**Texto dado:**
■ ■ ■ ■ ■

Teixeira dos Santos, esse, não pára de mentir. Ou, bem vistas as coisas, nem se sabe bem quando falou verdade. Festejou a execução orçamental como se Portugal tivesse ganho o Euromilhões, e ei-lo agora a dizer que o País não terá dinheiro em Maio. Sublinhou que um governo de gestão não tinha autoridade para pedir ajuda externa, e os acontecimentos ultrapassaram-no em poucos dias. Mandou Bruxelas negociar com a oposição e foi desautorizado quer pela União Europeia quer pelo próprio primeiro-ministro. Matou a sua carreira técnica pela política e agora percebeu que quem sempre apoiou o deixará cair e provavelmente nem sequer fará parte das listas do PS.

■ ■ ■ ■ ■

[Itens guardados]
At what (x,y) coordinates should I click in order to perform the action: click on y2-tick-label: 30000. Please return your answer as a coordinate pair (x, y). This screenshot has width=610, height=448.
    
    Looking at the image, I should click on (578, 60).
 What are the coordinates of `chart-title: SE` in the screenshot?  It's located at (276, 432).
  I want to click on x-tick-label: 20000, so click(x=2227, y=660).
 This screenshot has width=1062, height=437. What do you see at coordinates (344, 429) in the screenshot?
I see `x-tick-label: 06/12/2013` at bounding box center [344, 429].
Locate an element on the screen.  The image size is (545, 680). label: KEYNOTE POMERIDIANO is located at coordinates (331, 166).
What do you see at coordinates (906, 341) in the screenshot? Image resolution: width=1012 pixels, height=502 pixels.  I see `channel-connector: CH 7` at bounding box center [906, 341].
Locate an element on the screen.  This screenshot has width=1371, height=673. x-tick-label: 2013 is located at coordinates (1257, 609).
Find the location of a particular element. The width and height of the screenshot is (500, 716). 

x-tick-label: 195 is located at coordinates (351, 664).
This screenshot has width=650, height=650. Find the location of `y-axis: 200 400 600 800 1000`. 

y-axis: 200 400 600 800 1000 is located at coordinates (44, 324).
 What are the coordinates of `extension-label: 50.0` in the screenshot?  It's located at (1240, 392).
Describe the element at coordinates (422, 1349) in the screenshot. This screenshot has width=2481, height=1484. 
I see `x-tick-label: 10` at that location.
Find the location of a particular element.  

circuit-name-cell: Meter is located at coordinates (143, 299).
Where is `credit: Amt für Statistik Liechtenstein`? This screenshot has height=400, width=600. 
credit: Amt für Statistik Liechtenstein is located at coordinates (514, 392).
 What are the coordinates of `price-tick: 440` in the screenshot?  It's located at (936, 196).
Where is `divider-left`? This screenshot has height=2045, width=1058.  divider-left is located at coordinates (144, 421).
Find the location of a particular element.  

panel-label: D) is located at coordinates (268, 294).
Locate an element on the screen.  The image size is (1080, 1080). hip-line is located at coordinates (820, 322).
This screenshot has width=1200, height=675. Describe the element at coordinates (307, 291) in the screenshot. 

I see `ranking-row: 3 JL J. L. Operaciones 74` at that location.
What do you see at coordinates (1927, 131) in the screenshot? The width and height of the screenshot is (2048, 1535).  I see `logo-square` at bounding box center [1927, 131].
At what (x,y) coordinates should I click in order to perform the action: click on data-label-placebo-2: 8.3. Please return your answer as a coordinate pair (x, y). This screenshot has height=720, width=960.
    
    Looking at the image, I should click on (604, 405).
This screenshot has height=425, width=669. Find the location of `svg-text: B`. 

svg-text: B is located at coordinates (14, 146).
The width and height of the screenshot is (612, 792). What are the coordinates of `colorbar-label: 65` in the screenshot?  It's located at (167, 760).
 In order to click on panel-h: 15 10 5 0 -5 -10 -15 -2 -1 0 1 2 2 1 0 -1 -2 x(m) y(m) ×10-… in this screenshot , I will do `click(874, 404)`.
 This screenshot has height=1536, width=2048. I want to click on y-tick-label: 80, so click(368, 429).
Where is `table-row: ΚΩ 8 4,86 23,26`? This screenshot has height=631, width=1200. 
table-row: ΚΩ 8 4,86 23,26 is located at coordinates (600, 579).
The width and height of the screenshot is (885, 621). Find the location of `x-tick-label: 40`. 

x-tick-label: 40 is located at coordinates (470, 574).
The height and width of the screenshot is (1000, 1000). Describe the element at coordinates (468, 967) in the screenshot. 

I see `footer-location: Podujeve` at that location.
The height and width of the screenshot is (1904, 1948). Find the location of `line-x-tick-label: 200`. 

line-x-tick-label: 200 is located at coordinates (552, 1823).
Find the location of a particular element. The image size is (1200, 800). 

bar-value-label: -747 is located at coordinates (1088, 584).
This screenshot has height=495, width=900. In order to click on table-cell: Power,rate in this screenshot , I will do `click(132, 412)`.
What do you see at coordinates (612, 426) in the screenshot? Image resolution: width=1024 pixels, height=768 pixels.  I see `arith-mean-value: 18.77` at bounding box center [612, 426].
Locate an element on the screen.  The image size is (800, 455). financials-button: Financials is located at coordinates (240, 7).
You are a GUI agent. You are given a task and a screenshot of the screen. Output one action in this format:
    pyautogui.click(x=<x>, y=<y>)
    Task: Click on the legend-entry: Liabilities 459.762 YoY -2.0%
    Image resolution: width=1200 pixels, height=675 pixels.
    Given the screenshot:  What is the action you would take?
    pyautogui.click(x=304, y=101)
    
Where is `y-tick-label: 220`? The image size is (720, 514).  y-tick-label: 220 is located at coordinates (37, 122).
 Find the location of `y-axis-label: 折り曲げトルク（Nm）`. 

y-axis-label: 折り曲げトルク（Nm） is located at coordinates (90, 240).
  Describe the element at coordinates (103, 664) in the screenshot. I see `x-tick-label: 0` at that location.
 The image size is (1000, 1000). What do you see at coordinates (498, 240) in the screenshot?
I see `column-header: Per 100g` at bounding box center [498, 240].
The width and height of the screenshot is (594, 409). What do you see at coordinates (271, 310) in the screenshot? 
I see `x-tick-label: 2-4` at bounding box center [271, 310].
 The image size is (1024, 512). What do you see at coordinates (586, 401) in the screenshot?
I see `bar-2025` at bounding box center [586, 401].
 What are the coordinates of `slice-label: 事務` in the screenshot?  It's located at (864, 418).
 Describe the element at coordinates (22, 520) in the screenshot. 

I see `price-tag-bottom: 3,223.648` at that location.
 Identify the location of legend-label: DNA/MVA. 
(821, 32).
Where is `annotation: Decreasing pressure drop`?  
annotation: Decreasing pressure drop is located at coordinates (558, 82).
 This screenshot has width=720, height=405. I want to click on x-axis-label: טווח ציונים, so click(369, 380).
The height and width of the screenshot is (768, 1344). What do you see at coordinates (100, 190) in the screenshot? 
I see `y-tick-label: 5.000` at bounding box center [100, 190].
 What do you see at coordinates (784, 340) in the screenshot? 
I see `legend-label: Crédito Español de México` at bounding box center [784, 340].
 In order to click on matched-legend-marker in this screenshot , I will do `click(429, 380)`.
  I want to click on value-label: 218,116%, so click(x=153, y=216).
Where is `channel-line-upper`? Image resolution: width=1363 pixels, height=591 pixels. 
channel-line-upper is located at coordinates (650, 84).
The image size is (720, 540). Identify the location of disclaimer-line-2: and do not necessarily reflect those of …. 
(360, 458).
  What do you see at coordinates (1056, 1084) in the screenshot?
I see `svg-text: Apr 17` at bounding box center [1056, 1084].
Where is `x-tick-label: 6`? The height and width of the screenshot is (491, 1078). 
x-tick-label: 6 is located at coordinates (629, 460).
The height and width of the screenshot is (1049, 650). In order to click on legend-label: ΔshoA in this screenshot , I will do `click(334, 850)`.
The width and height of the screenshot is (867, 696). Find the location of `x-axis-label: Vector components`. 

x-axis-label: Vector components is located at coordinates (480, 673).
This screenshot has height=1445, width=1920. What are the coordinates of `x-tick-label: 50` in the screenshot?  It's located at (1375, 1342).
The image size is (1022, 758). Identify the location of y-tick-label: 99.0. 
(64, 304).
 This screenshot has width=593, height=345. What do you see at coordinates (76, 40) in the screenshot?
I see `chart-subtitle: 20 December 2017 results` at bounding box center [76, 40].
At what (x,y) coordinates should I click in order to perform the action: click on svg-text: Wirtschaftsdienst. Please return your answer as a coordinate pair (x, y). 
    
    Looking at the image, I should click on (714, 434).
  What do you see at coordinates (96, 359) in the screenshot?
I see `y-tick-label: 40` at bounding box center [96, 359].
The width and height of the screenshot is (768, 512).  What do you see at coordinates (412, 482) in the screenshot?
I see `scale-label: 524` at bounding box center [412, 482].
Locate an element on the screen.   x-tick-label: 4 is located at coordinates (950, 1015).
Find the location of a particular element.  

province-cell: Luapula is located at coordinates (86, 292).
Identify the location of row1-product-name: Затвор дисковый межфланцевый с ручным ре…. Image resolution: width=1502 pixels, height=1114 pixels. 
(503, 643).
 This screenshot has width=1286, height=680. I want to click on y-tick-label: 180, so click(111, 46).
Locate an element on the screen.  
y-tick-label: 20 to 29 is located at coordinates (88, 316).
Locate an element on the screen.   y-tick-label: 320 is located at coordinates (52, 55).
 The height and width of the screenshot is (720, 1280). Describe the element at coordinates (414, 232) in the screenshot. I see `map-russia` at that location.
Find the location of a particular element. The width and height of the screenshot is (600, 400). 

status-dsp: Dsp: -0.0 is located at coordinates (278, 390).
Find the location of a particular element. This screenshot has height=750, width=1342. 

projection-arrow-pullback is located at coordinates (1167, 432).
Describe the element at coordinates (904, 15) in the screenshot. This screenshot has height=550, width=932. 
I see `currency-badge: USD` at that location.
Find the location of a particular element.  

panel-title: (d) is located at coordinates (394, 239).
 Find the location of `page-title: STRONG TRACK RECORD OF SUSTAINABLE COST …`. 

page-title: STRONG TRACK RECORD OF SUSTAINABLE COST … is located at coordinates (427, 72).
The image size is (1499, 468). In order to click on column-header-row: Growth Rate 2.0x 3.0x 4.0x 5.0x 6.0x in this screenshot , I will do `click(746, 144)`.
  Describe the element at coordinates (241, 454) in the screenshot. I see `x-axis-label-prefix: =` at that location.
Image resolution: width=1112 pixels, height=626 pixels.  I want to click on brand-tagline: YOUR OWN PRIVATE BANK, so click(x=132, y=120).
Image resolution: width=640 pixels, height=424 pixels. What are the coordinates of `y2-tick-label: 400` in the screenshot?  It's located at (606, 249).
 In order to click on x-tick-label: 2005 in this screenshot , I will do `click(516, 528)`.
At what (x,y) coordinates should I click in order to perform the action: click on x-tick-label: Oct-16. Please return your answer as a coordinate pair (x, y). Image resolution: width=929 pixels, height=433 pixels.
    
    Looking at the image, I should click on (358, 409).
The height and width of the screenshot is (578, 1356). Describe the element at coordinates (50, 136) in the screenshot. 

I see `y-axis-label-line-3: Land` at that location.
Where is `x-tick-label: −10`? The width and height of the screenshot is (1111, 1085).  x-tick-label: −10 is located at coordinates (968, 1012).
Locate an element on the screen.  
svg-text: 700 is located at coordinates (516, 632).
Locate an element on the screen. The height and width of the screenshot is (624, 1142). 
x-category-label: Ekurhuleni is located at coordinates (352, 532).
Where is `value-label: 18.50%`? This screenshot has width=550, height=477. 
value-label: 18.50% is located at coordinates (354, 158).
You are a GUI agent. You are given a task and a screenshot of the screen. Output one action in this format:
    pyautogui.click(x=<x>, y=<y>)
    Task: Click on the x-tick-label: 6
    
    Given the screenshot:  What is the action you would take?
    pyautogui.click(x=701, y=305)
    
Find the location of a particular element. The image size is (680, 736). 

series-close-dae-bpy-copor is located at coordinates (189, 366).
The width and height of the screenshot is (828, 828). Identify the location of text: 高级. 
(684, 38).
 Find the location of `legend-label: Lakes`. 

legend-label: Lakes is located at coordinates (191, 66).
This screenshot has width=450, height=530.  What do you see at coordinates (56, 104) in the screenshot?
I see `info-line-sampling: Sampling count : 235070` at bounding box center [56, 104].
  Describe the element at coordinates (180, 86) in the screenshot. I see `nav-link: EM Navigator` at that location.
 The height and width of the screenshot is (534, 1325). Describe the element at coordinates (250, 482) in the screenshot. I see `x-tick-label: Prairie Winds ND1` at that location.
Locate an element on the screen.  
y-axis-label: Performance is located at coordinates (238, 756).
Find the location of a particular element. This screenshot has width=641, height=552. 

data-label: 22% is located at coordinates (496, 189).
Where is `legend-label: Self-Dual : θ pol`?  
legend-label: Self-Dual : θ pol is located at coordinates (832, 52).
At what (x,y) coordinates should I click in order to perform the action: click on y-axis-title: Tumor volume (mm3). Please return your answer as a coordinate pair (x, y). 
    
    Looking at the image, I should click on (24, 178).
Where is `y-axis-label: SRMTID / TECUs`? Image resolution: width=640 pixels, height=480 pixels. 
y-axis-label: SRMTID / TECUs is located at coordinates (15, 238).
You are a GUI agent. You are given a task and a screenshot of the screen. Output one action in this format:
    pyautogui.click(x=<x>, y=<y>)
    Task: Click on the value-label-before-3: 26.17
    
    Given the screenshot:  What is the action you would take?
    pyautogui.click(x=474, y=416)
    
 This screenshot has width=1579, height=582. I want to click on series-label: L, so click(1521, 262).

■ ■ ■ ■ ■

**Instrução 1:** No texto sobre Teixeira dos Santos, reescreva o trecho que começa em "Teixeira dos Santos, esse, não" e segue até "listas do PS.", trocando "Maio" por "Junho".
**Instrução 2:** Com base no texto sobre Teixeira dos Santos, explique em uma a três frases por que se afirma que ele não pára de mentir.
As entradas são material à parte, independente do texto.

**Resposta 1:**
Teixeira dos Santos, esse, não pára de mentir. Ou, bem vistas as coisas, nem se sabe bem quando falou verdade. Festejou a execução orçamental como se Portugal tivesse ganho o Euromilhões, e ei-lo agora a dizer que o País não terá dinheiro em Junho. Sublinhou que um governo de gestão não tinha autoridade para pedir ajuda externa, e os acontecimentos ultrapassaram-no em poucos dias. Mandou Bruxelas negociar com a oposição e foi desautorizado quer pela União Europeia quer pelo próprio primeiro-ministro. Matou a sua carreira técnica pela política e agora percebeu que quem sempre apoiou o deixará cair e provavelmente nem sequer fará parte das listas do PS.

**Resposta 2:** Porque festejou a execução orçamental como se Portugal tivesse ganho o Euromilhões e agora diz que o País não terá dinheiro em Maio. Além disso, sublinhou que um governo de gestão não tinha autoridade para pedir ajuda externa, e os acontecimentos ultrapassaram-no em poucos dias.